Let’s revisit our list update problem. Here’s some test code that simulates a valid database response for key 1 and a failure on the query for key 2:

require 'rubygems'
require 'test/unit'
require 'mocha'
class ListUpdateTest < Test::Unit::TestCase
def test_database_failure
database = mock()
database.expects(:query).with(1, :name).returns('Anand')
database.expects(:query).with(1, :address).returns('')
database.expects(:query).with(2, :name).raises #<callout id="co.raise"/>
q = ShippingQueue.new(database)
q.add(1)
assert_raise(RuntimeError) do
q.add(2) #<callout id="co.trapped_exception"/>
end
# List is still fine
assert_equal 'Anand', q.head.name #<callout id="co.list_verification"/>
ssert_equal nil, q.head.next
end
end
  1. Line 10: Injects RuntimeError exception
  2. Lines 12-13: Call raises and the assert_raise expects it (and will trap the exception)
  3. Lines 18-19: Verifies that the list is still intact as if q.add(2) were never called.

Failure injection of this sort allows us to think through and verify each potential scenario of doom. We can test in this manner just as often as we test the happy path.

Test monkeys

In test monkeys, sometimes called monkey testing, a user provides random inputs to an application or system to check its behavior or see whether the system or application will crash. We can think through scenarios all day long and build tremendously robust code. Yet, most fool-proof programs can be foiled by a sufficiently talented fool. If we don’t have such a fool handy, the next best thing is a test monkey.

In my first job working on handheld computers, we had a program called Monkey that would inject random taps and drags into the UI layer as if they had come from the touch-screen. It was nothing fancier than that. We’d run Monkey until the system crashed.

Monkey may not have been a talented fool, but a whole bunch of monkeys tapping like mad, 24-hours a day, makes up for lack of talent. The crashes were things we couldn’t have envisioned—that was the point.
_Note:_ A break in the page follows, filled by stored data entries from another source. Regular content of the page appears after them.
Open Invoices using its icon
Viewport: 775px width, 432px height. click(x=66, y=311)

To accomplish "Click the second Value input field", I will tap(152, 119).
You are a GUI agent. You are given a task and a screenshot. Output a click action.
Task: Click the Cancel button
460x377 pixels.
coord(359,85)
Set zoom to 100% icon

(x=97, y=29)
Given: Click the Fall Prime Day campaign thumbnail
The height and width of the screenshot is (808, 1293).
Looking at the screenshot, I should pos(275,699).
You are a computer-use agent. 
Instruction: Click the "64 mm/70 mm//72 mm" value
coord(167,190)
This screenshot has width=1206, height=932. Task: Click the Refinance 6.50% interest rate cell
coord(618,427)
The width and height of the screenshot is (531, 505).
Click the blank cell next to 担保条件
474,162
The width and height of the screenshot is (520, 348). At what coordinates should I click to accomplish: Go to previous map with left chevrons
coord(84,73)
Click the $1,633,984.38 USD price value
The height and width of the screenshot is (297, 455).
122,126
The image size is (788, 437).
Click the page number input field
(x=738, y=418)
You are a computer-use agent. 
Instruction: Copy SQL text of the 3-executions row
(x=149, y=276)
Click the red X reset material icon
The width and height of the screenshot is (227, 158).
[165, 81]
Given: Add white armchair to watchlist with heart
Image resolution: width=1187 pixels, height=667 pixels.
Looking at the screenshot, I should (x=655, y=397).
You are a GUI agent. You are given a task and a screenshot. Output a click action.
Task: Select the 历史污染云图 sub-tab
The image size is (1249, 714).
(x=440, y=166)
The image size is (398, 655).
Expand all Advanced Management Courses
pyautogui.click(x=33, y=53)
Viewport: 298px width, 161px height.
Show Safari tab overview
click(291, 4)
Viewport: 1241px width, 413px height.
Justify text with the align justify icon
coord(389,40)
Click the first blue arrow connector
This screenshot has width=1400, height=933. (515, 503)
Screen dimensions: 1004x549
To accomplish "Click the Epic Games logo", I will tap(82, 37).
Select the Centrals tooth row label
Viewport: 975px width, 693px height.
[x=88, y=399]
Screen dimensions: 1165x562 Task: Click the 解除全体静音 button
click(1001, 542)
In the same way, can we create a test harness that tries to use the program with random (but valid) data? Let it run thousands or millions of cycles and we never know what might turn up. I used this technique on a recent project and discovered that once in a blue moon, a vendor API function would return “unknown” for the state of a virtual machine. What does that mean, they don’t know the state? I had no idea the function could return that. As a result, the program crashed when it happened. Once again, my test monkey helped me catch an error.